Larys Frogier is the former Director of the Rockbund Art Museum (RAM) in Shanghai. Since 2023, Larys Frogier is the scientific and artistic director for the long term research program "Becoming Worlds" lead by the Culture Europe Agency/Relais Culture Europe (Paris), in the framework of the Horizon Europe Program initiated by the European Commission (Brussels). As a curator, critic and art historian, he is involved in artistic and social challenges in post-global contexts where ongoing social, economical, cultural transformations demand new ways of interrelations, citizenship and reinvented creativity.

 

He has curated numerous exhibitions and published extensive essays on the works of international artists: Felix Gonzalez-Torres, Nan Goldin, Paola Pivi, UgoRondinone, Wang Du, Yang Jiechang.

 

Previously the Director of the contemporary art centre La Criée in Rennes (France), he curated long-term projects (symposiums, residencies, exhibitions, publications), which question the links and ruptures between broadening transcontinental areas. Chair of the HUGO BOSS ASIA ART jury since 2013 at the Rockbund Art Museum, he is conceiving this new award, exhibition and research program as an evolving platform to promote emerging artists and to question Asia as a construction to investigate rather than a monolithic area or fixed identities.

 

Larys Frogier taught art theory, history of art, and curatorial studies at the University of Rennes, while he was also a researcher at the École des Hautes Études en Sciences Sociales (EHESS) and at the Archives for Art Criticism.

# [RECORDS PROVIDED]
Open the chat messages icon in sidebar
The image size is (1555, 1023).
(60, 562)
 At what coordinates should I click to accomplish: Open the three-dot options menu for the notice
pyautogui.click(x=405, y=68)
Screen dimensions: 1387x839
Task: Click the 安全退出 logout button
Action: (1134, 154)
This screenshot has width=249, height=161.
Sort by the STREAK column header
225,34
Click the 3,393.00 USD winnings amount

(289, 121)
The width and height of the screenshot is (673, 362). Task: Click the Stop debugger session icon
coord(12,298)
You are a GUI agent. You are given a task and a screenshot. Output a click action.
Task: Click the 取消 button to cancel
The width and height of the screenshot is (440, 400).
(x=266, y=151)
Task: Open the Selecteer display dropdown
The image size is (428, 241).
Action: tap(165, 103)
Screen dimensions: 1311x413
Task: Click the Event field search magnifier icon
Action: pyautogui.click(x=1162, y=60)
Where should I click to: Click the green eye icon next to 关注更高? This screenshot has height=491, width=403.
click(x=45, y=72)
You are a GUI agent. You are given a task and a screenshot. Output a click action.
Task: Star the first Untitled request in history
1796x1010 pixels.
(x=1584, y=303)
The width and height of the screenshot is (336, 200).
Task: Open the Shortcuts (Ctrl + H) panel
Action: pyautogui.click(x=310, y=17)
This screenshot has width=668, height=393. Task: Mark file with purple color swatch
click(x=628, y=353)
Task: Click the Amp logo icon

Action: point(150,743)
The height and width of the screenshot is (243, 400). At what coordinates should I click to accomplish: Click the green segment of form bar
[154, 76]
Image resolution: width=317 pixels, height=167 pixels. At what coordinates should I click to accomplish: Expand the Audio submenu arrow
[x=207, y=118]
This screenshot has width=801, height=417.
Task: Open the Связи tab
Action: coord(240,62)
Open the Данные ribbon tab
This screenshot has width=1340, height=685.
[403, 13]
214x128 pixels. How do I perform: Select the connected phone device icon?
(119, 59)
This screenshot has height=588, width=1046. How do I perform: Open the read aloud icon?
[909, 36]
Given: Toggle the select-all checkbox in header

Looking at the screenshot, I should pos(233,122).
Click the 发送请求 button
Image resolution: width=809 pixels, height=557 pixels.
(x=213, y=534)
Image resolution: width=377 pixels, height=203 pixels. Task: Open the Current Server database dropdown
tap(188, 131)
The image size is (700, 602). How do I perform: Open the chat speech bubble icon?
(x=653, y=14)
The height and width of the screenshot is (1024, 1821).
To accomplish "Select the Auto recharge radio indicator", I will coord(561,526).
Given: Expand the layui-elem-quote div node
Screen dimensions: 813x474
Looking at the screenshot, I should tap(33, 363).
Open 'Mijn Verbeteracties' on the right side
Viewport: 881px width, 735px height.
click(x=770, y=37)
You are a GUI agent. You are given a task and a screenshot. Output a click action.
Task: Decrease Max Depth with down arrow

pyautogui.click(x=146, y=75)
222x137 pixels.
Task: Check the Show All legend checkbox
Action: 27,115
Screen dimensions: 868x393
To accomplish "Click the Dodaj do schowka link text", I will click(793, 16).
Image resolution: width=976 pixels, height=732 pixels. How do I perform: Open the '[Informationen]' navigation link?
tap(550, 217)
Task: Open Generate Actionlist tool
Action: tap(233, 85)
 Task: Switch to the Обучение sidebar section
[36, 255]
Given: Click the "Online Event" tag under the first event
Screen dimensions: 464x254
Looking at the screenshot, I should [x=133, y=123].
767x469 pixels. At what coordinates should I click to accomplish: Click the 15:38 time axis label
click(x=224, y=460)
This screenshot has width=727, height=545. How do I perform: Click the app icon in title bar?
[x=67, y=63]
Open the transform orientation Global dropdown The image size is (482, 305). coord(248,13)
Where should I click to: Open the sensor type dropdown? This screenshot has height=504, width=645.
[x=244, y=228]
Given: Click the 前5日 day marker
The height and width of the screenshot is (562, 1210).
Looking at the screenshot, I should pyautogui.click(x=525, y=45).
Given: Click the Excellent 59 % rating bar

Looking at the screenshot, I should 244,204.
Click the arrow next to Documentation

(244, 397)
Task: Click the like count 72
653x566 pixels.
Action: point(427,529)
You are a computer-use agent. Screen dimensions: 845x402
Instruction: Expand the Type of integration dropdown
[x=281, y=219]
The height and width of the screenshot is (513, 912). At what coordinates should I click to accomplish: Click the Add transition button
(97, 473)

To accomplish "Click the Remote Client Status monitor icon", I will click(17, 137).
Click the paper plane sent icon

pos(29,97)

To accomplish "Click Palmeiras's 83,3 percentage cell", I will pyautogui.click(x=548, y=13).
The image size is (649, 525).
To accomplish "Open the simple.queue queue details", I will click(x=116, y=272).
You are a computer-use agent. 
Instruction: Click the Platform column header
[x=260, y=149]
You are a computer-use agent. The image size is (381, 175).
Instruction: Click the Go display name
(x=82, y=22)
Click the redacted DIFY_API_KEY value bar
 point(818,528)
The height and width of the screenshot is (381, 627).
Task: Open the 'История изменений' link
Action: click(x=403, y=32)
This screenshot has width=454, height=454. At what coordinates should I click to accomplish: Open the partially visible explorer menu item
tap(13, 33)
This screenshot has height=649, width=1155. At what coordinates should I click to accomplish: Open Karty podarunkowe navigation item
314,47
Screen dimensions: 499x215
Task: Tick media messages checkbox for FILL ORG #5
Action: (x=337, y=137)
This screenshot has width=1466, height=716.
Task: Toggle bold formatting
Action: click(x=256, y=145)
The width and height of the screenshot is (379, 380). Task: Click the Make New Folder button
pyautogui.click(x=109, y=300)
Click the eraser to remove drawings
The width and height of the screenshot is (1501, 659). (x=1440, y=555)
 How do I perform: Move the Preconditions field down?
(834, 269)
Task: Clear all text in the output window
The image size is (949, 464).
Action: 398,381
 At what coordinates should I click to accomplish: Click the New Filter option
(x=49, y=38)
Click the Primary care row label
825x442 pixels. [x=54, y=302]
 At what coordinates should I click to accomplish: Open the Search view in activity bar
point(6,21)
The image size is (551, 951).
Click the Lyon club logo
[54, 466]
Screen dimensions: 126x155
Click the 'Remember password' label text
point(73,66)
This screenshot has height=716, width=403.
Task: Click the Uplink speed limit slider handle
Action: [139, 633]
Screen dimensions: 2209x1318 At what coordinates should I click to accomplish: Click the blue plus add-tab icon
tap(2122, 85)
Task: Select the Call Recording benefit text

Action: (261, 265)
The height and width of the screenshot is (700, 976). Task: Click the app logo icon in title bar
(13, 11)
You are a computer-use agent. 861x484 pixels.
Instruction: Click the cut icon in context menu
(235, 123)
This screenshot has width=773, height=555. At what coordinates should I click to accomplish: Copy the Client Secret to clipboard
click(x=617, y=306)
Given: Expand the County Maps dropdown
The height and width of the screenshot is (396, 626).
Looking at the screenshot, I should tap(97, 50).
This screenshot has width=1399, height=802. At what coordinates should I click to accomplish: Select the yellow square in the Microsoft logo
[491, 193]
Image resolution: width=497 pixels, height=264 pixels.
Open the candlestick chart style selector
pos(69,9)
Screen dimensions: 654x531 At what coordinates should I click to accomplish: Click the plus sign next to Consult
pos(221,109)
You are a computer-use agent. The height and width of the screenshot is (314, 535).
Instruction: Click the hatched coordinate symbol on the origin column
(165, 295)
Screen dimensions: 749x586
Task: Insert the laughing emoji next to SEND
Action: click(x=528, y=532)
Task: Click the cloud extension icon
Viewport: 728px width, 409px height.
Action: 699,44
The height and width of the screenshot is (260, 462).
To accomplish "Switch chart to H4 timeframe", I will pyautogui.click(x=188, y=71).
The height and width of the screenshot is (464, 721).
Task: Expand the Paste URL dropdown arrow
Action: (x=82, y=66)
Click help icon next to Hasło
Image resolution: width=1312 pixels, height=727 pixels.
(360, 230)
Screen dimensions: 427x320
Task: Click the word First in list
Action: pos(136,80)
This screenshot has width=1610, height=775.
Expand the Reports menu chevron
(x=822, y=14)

# [TASKS TO CARRY OUT]
a - Quote the passage from the biography of Larys Frogier that begins at the words "Larys Frogier is the former" and stops after "Du, Yang Jiechang.".
b - According to the biography of Larys Frogier, which contemporary art center in Rennes did he direct before the Rockbund Art Museum?

# [WRITTEN RESPONSES]
a -
Larys Frogier is the former Director of the Rockbund Art Museum (RAM) in Shanghai. Since 2023, Larys Frogier is the scientific and artistic director for the long term research program "Becoming Worlds" lead by the Culture Europe Agency/Relais Culture Europe (Paris), in the framework of the Horizon Europe Program initiated by the European Commission (Brussels). As a curator, critic and art historian, he is involved in artistic and social challenges in post-global contexts where ongoing social, economical, cultural transformations demand new ways of interrelations, citizenship and reinvented creativity.

 

He has curated numerous exhibitions and published extensive essays on the works of international artists: Felix Gonzalez-Torres, Nan Goldin, Paola Pivi, UgoRondinone, Wang Du, Yang Jiechang.

b - La Criée